# Problems importing Video in Cubase Studio 5.5



## MA-Simon (Feb 2, 2013)

I tried everithing I could think of, still, it wont import anything.

My clip is about 3 minutes long, 150MB big, 640x360pix, QuickTime-Video (.mov), 
I'm working on Windows 7 64bit.

Cubase says it will import .mov, .gt .dv .avi .mpeg .mp4, I converted the video into literally everything even with different codecs, but it wont load them o=? !!!!!!!!
Before importing it says in the file description: "Datei ist entweder fehlerhaft oder Medientyp wird nicht unterstützt" (File is either corupted or the file type is not supported). 
But there is nothing wrong with the video file it works perfectly fine. 

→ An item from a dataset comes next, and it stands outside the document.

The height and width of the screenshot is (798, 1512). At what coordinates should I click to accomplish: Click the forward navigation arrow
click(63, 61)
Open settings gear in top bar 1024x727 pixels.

I convertd with both SUPER & FormatFactory. The original File was exported from Adobe After Effects. 

I can't do anything without that video working. :cry: 

please help!


----------



## Daryl (Feb 2, 2013)

I'm not sure what Cubase 5.5 is, but I think it uses the same code base as Nuendo 4. So:

1) Are you using Direct Show or Quicktime for Output?
2) If Quicktime, does Quicktime play the original video?
3) If so, have you tried converting it to Photo JPeg using QuickTime Pro?
4) Can you play other videos, or do they not play either?

D


----------



## MA-Simon (Feb 2, 2013)

Thank you for your reply,

I tested another video which will not work too (unfortunally I don't have any other clips at hand right now.)

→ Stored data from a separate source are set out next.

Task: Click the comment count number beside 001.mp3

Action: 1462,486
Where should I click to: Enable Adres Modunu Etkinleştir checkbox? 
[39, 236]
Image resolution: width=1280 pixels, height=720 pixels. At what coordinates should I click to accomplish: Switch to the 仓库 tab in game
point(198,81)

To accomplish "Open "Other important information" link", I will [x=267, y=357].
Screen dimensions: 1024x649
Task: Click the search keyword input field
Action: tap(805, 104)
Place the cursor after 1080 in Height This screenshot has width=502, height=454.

Here is a screen of the manual compared to my cubase version...???
There seems to be no option for switching the video output setting here...

Hm... I don't have quicktime installed. Maybe this is the problem? 
I generally use VLC for video playback and since cubase supports .mov I though it would not be needed.

I will try downloading quicktime.


----------



## Daryl (Feb 2, 2013)

MA-Simon @ Sat Feb 02 said:


> Thank you for your reply,
> 
> I tested another video which will not work too (unfortunally I don't have any other clips at hand right now.)
> 
> ...


AFAIK Direct show won't play.mov You could try converting to .avi instead, but the correct codec is a bit of a crap shoot.

D


----------



## MA-Simon (Feb 2, 2013)

Ufffff, right there in the manual: You need to have quicktime installed!!! Gosh.
Trying... hope it will work.


----------



## MA-Simon (Feb 2, 2013)

It works!!!

Thank you! =o


----------



## Daryl (Feb 2, 2013)

Glad you've got it sorted. FWIW, if you ever upgrade Cubase you'll find that Direct Show has been removed, and you have to install QuickTime in oder to work to video, so you've just got there a little early. :wink: 

D


----------